With Beckett, it's best not to get tied down to one particular meaning. At certain points, all that you can do is put forward your own interpretations and hope for the best. Having said that, some interpretations have more credibility than others. My own interpretation is intended to point you in a particular direction, but no more. So, what follows is not intended to be in any way definitive.
The tree is a very useful plot device in that it anchors Vladimir and Estragon to a specific place, a place where they are waiting for Godot. We learn that Godot told the two men to wait for him by the willow tree, so here they are. The tree doesn't simply provide a decorous background or a stage prop; it's an integral part of the play.
As mentioned by a previous contributor, the willow tree has great religious significance. In the Judeo-Christian tradition it represents, among other things, the promise of new life as well as chastity. But the willow symbol is even older than that, going way back to the strange, mystical world of Celtic antiquity. The willow is a symbol of harmony, of strength, of rootedness to the soil.
But Estragon's none too impressed with the willow. In fact, he questions whether it's even a willow at all:
Estragon: Looks to me more like a bush.
Vladimir: A shrub.
Estragon: A bush.
Vladimir: A–. What are you insinuating? That we’ve come to the wrong place?

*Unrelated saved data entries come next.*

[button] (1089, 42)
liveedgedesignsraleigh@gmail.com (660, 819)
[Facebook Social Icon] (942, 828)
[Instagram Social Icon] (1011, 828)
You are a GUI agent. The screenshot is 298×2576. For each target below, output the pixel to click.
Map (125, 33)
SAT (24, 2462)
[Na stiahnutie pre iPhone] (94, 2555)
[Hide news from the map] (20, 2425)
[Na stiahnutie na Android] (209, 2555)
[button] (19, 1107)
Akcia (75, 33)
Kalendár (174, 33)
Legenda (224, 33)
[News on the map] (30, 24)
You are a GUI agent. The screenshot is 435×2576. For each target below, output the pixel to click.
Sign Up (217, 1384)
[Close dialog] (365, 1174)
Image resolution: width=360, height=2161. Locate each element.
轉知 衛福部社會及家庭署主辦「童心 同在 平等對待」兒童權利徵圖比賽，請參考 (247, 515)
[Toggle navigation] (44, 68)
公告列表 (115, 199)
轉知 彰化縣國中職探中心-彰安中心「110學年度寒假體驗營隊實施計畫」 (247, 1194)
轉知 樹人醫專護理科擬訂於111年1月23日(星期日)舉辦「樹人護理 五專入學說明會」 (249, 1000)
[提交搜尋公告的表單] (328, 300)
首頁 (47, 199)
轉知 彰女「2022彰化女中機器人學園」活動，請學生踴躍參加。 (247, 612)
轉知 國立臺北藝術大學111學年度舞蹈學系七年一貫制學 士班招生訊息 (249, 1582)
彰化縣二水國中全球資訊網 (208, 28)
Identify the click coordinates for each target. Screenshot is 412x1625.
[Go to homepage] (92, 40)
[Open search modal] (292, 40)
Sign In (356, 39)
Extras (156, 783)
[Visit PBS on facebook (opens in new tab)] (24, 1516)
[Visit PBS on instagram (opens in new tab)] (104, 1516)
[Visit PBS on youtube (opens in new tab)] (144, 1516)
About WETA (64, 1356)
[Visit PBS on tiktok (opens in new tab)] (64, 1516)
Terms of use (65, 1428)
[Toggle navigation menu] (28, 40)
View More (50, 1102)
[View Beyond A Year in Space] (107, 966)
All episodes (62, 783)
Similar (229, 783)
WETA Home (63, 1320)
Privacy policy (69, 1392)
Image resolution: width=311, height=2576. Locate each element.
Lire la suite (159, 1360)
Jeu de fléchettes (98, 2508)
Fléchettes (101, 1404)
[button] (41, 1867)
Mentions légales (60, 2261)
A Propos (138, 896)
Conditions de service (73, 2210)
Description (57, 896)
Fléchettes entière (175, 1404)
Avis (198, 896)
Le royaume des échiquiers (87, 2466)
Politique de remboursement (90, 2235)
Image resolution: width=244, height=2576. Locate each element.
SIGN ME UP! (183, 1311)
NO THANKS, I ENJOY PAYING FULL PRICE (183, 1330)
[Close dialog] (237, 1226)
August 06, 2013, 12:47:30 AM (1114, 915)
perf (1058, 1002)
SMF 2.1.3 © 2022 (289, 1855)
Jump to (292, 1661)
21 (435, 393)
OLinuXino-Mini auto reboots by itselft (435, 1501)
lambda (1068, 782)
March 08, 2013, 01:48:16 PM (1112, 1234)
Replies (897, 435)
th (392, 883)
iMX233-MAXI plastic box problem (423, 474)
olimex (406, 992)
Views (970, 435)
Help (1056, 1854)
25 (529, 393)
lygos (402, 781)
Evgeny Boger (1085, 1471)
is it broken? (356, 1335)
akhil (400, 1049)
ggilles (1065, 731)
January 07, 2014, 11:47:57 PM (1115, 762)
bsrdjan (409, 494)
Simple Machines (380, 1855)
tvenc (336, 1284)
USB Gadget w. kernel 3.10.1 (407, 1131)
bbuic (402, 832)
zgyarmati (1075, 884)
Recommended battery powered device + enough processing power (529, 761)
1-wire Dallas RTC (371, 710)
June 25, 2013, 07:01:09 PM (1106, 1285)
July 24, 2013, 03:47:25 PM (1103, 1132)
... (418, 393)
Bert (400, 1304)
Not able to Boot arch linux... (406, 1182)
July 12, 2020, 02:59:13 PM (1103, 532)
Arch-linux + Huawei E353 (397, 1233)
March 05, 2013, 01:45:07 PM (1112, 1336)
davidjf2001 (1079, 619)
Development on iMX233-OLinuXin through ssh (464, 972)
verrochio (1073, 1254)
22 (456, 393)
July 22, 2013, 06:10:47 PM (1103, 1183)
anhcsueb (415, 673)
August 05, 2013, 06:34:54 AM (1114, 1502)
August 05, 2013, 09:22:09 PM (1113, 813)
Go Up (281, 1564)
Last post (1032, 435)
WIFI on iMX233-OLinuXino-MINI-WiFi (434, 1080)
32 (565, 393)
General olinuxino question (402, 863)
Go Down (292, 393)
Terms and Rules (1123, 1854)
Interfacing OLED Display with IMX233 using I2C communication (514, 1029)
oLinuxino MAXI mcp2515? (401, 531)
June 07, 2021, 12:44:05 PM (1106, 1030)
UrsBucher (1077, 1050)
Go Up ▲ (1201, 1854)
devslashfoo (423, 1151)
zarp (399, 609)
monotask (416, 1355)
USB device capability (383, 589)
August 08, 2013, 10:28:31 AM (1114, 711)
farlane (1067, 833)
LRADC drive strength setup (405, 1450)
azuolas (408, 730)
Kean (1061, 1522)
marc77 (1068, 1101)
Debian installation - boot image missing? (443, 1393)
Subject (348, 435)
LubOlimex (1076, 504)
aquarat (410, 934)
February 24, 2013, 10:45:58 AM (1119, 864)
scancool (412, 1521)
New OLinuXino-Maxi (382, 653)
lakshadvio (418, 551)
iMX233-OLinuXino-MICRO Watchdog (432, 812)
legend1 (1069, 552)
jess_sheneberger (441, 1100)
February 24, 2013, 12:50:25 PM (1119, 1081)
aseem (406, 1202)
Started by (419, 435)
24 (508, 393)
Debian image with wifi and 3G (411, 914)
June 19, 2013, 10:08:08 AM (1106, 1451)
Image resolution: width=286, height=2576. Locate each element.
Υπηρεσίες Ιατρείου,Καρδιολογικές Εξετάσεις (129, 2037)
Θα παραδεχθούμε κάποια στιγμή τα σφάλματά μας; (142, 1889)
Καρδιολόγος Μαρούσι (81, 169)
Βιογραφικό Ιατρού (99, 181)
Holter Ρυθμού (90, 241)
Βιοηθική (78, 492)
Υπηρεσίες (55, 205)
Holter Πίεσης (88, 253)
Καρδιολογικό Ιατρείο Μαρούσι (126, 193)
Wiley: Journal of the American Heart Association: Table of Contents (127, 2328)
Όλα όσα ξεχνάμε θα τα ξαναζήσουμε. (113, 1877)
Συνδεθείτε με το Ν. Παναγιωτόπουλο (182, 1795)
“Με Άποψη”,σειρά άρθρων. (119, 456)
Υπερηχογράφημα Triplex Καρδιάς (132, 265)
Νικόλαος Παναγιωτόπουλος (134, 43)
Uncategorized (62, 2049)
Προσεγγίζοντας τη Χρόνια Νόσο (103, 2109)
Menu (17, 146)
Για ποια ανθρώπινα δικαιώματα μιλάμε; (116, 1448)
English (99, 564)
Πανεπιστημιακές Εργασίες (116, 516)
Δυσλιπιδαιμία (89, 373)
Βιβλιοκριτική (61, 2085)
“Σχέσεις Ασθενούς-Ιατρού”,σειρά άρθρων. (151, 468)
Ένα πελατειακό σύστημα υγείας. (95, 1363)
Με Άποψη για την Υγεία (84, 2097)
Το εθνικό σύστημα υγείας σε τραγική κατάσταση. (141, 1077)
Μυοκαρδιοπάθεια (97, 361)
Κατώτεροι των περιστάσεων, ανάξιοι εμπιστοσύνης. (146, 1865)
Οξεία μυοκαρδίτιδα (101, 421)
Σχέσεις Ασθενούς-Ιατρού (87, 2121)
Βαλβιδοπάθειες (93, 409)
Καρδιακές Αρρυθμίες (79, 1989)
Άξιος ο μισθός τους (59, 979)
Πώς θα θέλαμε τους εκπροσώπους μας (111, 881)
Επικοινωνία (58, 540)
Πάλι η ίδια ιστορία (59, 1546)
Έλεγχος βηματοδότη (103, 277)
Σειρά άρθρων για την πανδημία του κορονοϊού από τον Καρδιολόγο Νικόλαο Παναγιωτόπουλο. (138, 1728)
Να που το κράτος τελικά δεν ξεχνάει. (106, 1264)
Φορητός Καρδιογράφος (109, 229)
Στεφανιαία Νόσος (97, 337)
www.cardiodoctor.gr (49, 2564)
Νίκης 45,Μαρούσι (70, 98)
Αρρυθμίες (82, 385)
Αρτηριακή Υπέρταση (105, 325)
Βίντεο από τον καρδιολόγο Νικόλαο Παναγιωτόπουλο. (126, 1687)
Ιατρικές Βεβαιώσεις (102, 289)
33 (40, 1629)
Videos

Far from being a symbol of strength and stability, the willow tree has become for Estragon, at least, a source of uncertainty, an object whose integrity must be called into question. Vladimir soon joins Estragon in his questioning of the tree's positive symbolic value. No more is it a site of salvation; it's simply an object from which you can hang yourself. In this expression of existential ennui, it's not just the creation that's being called into question, but the Creator himself.
In the midst of this existential crisis, the integrity of memory begins to fracture. In act 2, Estragon is adamant that the tree has changed even though it seems exactly the same as it was the previous day. In his act of forgetfulness Estragon appears to be projecting his own fractured sense of self onto the tree; the unchanging stability of the tree stands not just as a contrast, but almost as an insult, to his own lack of selfhood. He cannot find a place for himself in the world, and so deeply resents any person or thing that has a firm connection to the soil.
By contrast, Vladimir initially sees the willow in more conventional terms, excited as he is by the new leaves that seem to prefigure hope. But ultimately, he succumbs to despair through all that endless waiting. By the close of the play, the tree is no longer a symbol; it is a thing, something that just happens to be there. No more, no less.
A traditional symbol is never just a mere symbol; it always points to something of much greater significance than itself. But Beckett has stripped the tree of whatever symbolic value it may possess, thus depriving it of any objective meaning. The way is now left open for the audience to project its own meaning onto the tree. And the same applies to anyone writing an essay about the significance of the willow tree in Waiting For Godot.